# Portsmouth Breeders Meeting Show Update



## beadfairy (May 5, 2008)

Hi All,
Just to up date you on PRAS breeders meeting 25 October 2009. Tables are selling well but there are some still available at £17.00 for 6ft. 

Regards

Jon & Lyn


----------



## Forest Gump (Aug 9, 2008)

Anybody who & what we can expect to see at this show?


----------



## Pete Q (Dec 4, 2007)

Forest Gump said:


> Anybody who & what we can expect to see at this show?


 Very big hall, captive bred reptiles for sale, top UK breeders, equipment for sale, parking, and refreshments. :2thumb:


----------



## Forest Gump (Aug 9, 2008)

Cool, I am looking forward to this one. Best start saving some pennies


----------



## monkfish2uk (Oct 25, 2007)

We will be attending the Portsmouth Show once application form is sent and if accepted. www.kkchameleons.co.uk we will be bringing bearded dragons and chameleons, possibly a few Salmon boas..

:2thumb:


----------



## Cali (Jul 5, 2007)

Hey. When and where abouts in Portsmouth is this? Is it free for anyone to just come along? I live in Portsmouth and would love come along!!


----------



## Jinja (Feb 7, 2009)

Think it's at Havant leisure centre this year - 25th october.

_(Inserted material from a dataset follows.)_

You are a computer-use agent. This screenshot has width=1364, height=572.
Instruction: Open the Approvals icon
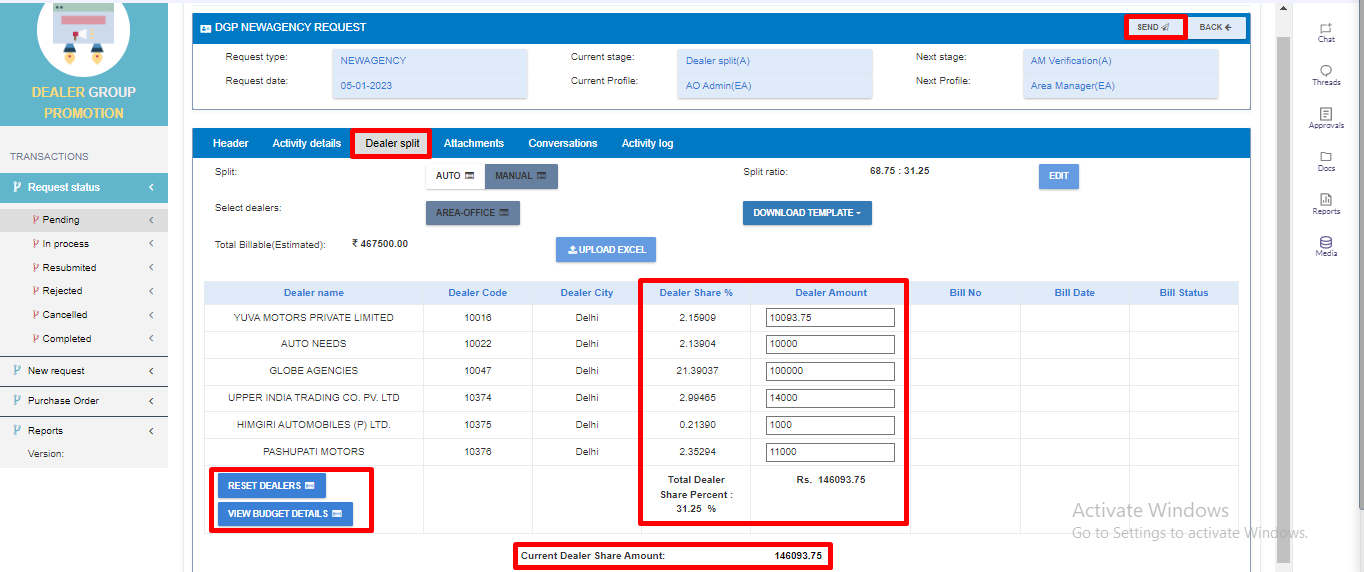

I'll be there for sure....


----------



## adam_jones (Feb 25, 2009)

you can expect to see both me and my gf there its gonner be our first ever reptile show soo excited lol


----------



## chris_wade (May 23, 2006)

open to general public yes?


----------



## Cali (Jul 5, 2007)

I will be there with my gf and it will be our first ever reptile show to! 

Does anyone know what time it starts?


----------



## Jinja (Feb 7, 2009)

10.15 or 10.30 iirc....


----------



## Cali (Jul 5, 2007)

Jinja said:


> 10.15 or 10.30 iirc....


Thanks


----------



## monkfish2uk (Oct 25, 2007)

Karen will be at the show out of her own personal collection..........once application form is received by organisers and accepted.

Cheers
Kim


----------



## Wabbit (Aug 26, 2009)

Is there a likelyness of seeing some crested geckos for sale?


----------



## Julie&James (Sep 24, 2007)

Wabbit said:


> Is there a likelyness of seeing some crested geckos for sale?



Yes :2thumb:


----------



## petographer (Oct 2, 2009)

*trade stand*

How do we go about booking a trade stand? Is it too late?


----------



## Pete Q (Dec 4, 2007)

pm the thread starter, she will help. They will need info from you, will not be able to sell animals unless you are a hobbiest.


----------



## Johnboi19 (Jun 25, 2009)

hey looking foprward to the pompey show, can someone just confirm all details for me plz? start time? date? where held??


----------



## liam.b (Sep 2, 2006)

Johnboi19 said:


> hey looking foprward to the pompey show, can someone just confirm all details for me plz? start time? date? where held??


omg read the post lol, 25th, starts 10-10:30 abouts and is being held in the havant lesuire center.


----------